─── Recorded information

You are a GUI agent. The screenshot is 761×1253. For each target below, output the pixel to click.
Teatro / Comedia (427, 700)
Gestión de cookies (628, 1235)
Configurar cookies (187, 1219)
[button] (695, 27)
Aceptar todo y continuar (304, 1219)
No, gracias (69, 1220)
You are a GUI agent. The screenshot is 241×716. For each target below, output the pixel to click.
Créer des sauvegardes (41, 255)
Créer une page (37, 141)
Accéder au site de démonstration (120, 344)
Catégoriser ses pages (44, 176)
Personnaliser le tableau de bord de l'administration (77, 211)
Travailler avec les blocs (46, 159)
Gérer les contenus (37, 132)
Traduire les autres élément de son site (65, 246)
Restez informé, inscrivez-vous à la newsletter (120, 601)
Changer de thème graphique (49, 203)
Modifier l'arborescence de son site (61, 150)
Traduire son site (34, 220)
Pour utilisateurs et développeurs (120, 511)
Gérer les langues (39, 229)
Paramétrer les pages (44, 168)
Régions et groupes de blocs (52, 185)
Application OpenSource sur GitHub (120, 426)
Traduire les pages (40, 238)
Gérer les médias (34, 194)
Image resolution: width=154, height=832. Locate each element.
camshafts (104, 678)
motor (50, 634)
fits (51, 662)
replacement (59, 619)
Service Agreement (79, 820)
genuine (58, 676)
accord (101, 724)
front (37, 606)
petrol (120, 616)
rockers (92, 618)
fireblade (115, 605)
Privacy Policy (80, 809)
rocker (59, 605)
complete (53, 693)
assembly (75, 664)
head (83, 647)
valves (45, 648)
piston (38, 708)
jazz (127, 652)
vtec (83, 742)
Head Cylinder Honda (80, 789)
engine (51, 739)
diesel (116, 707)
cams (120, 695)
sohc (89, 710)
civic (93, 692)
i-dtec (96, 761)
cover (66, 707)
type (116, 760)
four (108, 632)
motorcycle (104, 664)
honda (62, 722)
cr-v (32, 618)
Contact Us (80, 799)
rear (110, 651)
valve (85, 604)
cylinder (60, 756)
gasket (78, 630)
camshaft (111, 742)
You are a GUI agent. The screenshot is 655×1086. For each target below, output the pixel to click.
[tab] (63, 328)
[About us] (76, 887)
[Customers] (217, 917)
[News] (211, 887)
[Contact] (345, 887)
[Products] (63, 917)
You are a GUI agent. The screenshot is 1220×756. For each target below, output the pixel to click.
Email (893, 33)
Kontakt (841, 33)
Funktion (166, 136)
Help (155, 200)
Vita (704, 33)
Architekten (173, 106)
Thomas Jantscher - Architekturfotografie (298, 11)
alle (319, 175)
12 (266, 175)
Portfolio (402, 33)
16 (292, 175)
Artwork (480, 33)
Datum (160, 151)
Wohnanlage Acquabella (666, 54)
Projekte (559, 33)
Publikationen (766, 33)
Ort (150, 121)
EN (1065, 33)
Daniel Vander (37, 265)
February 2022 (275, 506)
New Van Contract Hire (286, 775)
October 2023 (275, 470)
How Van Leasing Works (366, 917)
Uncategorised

──────

▸ Exercise task: Format the rows as a Markdown table with columns No and Text, from the line holding "16 (292, 175)" through the last row, inclusive. Number each line in No and omit blank lines.

▸ Worked answer:
| No | Text |
|---|---|
| 1 | 16 (292, 175) |
| 2 | Artwork (480, 33) |
| 3 | Datum (160, 151) |
| 4 | Wohnanlage Acquabella (666, 54) |
| 5 | Projekte (559, 33) |
| 6 | Publikationen (766, 33) |
| 7 | Ort (150, 121) |
| 8 | EN (1065, 33) |
| 9 | Daniel Vander (37, 265) |
| 10 | February 2022 (275, 506) |
| 11 | New Van Contract Hire (286, 775) |
| 12 | October 2023 (275, 470) |
| 13 | How Van Leasing Works (366, 917) |
| 14 | Uncategorised |